As the linked article below heralds, the EU executive is today about to take to the airwaves to denounce corporate Europe for the absence of innovation in CSR policies and activity.
This failure will be attributed to a lack of diversity in board-rooms which leads to “groupthink” (an unpleasantly Orwellian phrase when used by what many regard as the ultimate “Big Brother”) informed by shared ethnicity, shared educational experience etc.
In the UK at least and from a procurement perspective, this plays into a complex matrix of competing interests which the Blog has observed and commented on for some time.
The clear policy driver for public procurement regulation across the EU is opening markets up to competition, allowing for buying and selling on a level playing field with clear visibility of all aspects of the process.
For a number of years, however, the lobby in favour of the use of public procurement as a tool for the implementation of so called “horizontal” policies (for example, social and environmental considerations) has also been growing. Recessionary times around Europe, increasing the focus on the need to identify the means of growing the EU economy, have added economic and local concerns to that raft of “horizontal” policy objectives.
These two tectonic movements are in continual tension.

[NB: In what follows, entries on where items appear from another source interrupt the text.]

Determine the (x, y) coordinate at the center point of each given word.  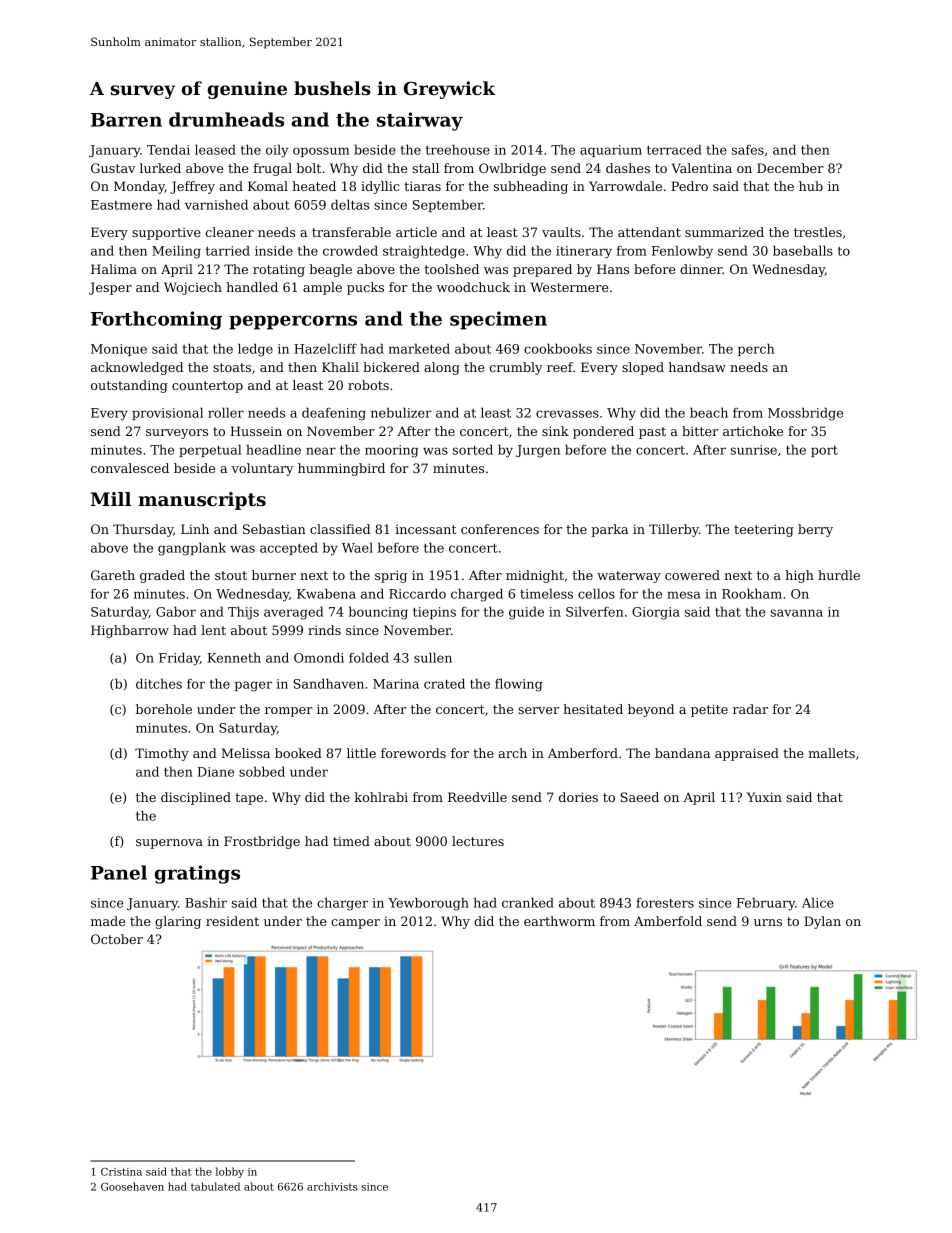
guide (526, 613)
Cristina (121, 1172)
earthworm (559, 921)
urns (768, 922)
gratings (197, 874)
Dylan (822, 922)
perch (756, 349)
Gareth (113, 575)
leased (215, 149)
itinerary (584, 252)
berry (815, 530)
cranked (528, 902)
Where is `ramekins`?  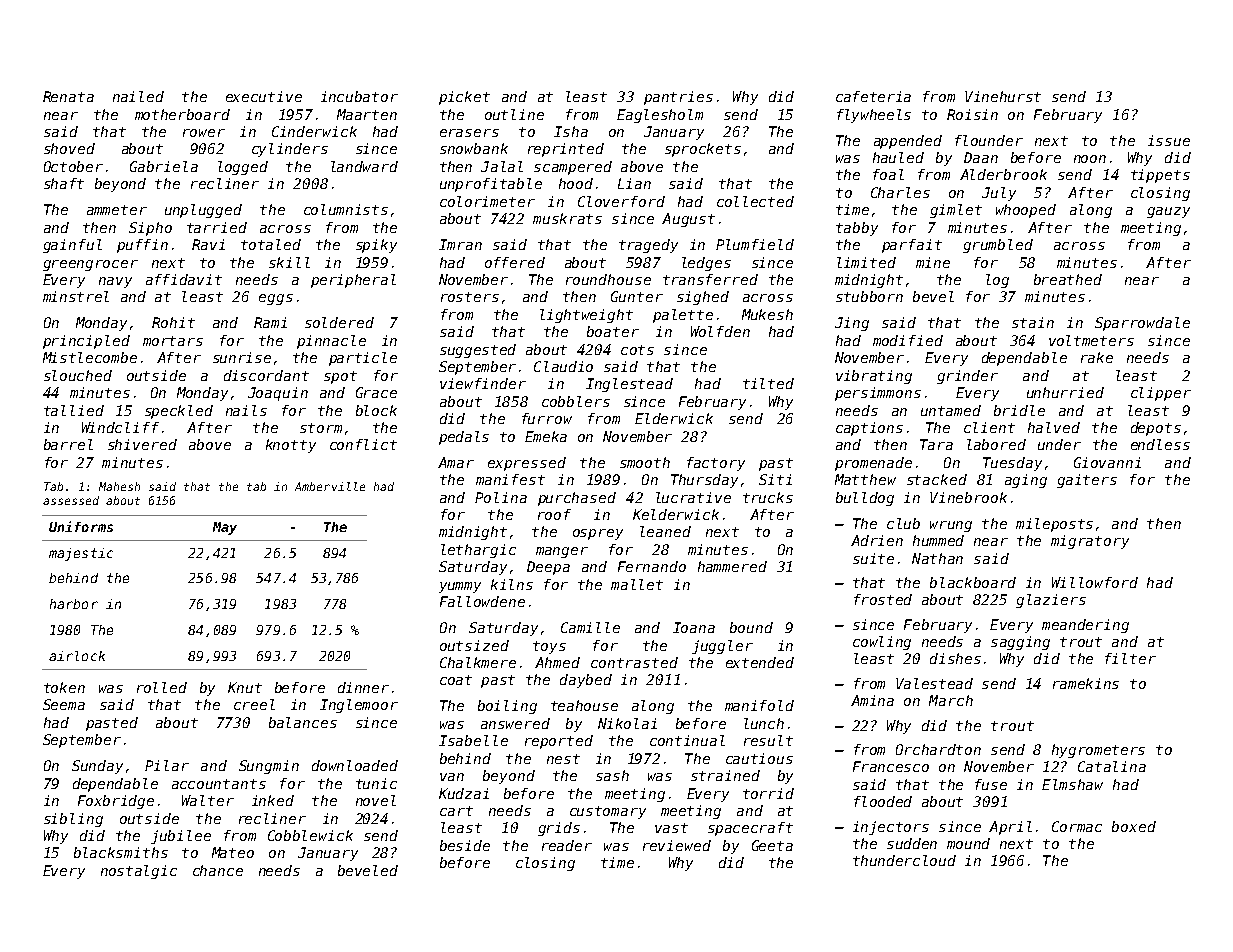 ramekins is located at coordinates (1086, 683).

For corporates who contract with the Public Sector, one strategy for managing this tension (heightened by these proposals to increase the regulation on CSR performance) is to seek to use the Social Value Act as a positive tool for the demonstration of CSR policy, activity and product. This could also achieve the happy result of handing to contracting authorities a solution to their Social Value Act compliance issues. They will always tend to err in favour of Public Contracts Regulations compliance over SVA compliance (given the respective enforcement regimes) but easy wins on SVA compliance will, undoubtedly, be welcome.